Saved data entries
·····
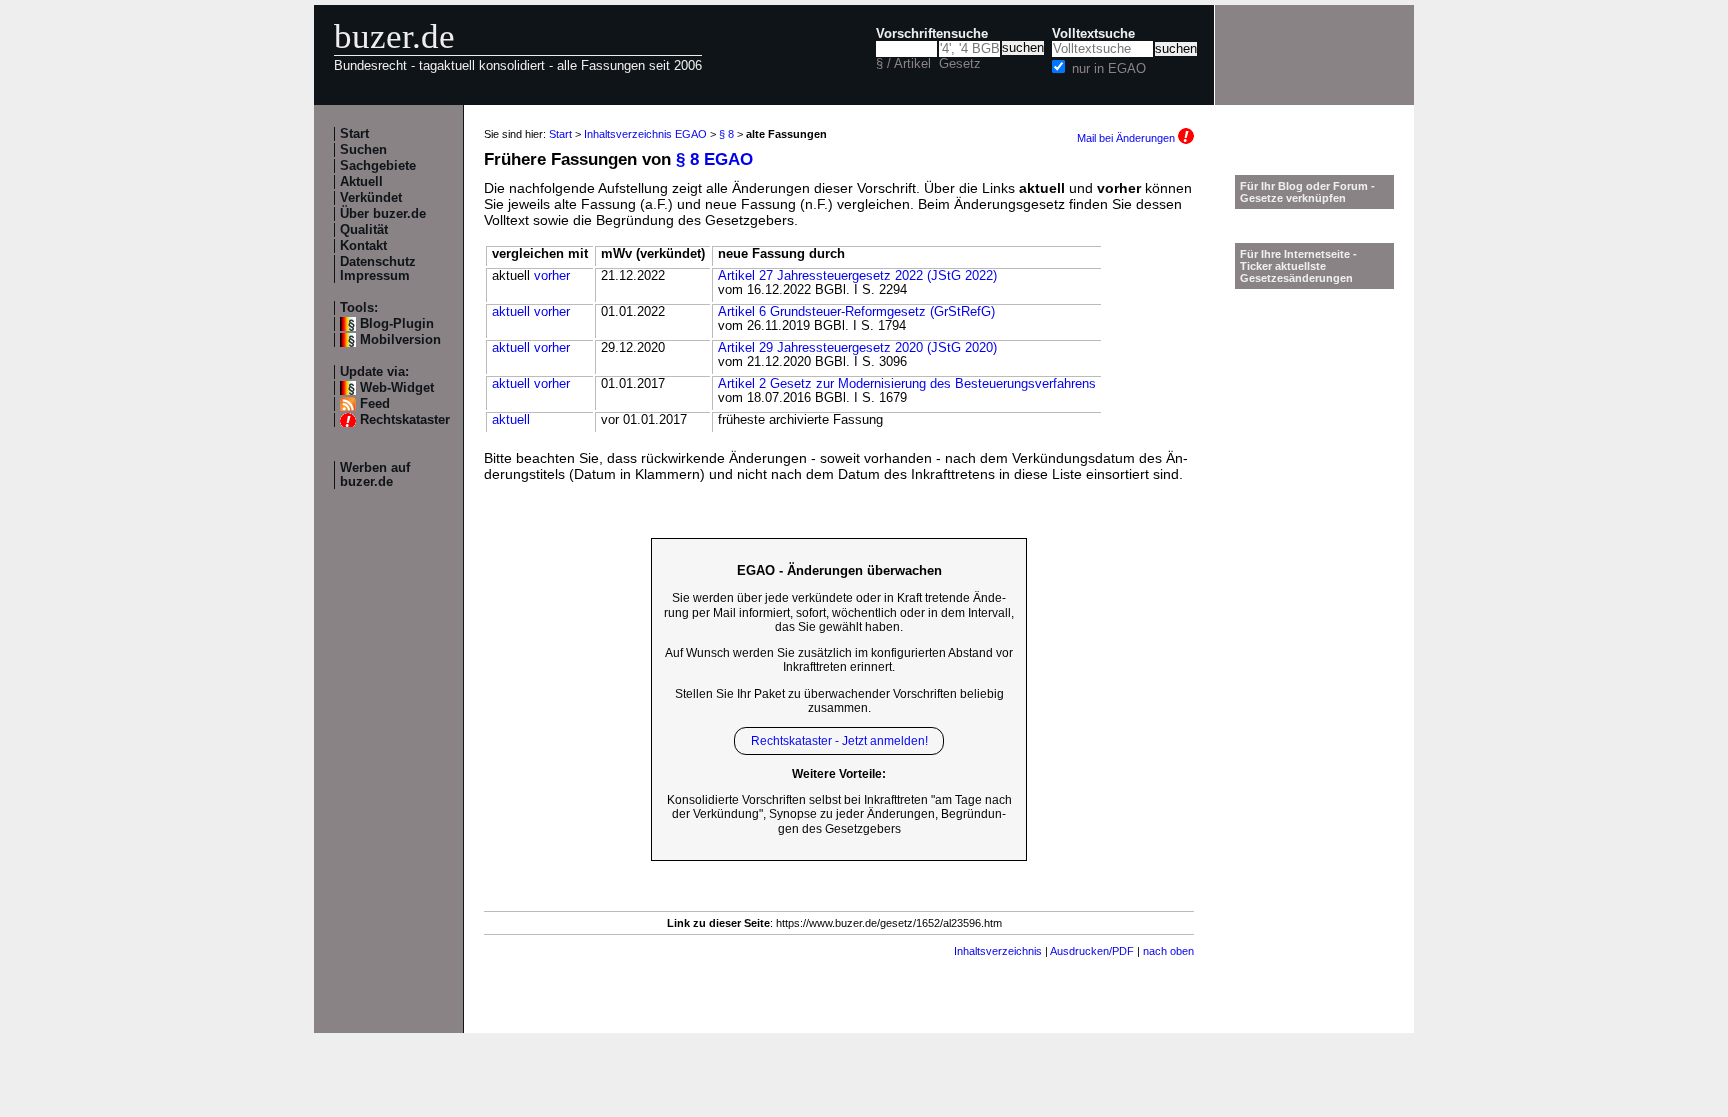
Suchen (363, 150)
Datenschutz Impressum (378, 269)
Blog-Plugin (397, 324)
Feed (375, 404)
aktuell (511, 312)
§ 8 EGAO (714, 159)
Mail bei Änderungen (1127, 138)
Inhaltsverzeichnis (998, 951)
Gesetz (960, 64)
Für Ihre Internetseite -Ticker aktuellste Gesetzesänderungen (1298, 266)
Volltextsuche (1093, 34)
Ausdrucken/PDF (1092, 951)
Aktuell (361, 182)
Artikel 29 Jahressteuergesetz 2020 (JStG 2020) (857, 348)
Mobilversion (400, 340)
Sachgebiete (378, 166)
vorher (552, 276)
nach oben (1168, 951)
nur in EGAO (1109, 69)
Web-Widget (397, 388)
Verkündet (371, 198)
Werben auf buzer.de (375, 475)
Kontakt (363, 246)
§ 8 (726, 134)
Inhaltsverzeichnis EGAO (645, 134)
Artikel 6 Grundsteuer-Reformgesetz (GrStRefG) (856, 312)
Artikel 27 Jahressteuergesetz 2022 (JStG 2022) (857, 276)
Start (354, 134)
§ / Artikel (903, 64)
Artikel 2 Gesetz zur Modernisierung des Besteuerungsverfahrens (907, 384)
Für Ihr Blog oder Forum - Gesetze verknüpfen (1307, 192)
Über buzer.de (383, 214)
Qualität (364, 230)
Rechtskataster (405, 420)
·····
**What to produce:** Only the lines from the one with "Verkündet (371, 198)" through the final line above should be repeated, each exactly as written.

**Expected output:**
Verkündet (371, 198)
Werben auf buzer.de (375, 475)
Kontakt (363, 246)
§ 8 (726, 134)
Inhaltsverzeichnis EGAO (645, 134)
Artikel 6 Grundsteuer-Reformgesetz (GrStRefG) (856, 312)
Artikel 27 Jahressteuergesetz 2022 (JStG 2022) (857, 276)
Start (354, 134)
§ / Artikel (903, 64)
Artikel 2 Gesetz zur Modernisierung des Besteuerungsverfahrens (907, 384)
Für Ihr Blog oder Forum - Gesetze verknüpfen (1307, 192)
Über buzer.de (383, 214)
Qualität (364, 230)
Rechtskataster (405, 420)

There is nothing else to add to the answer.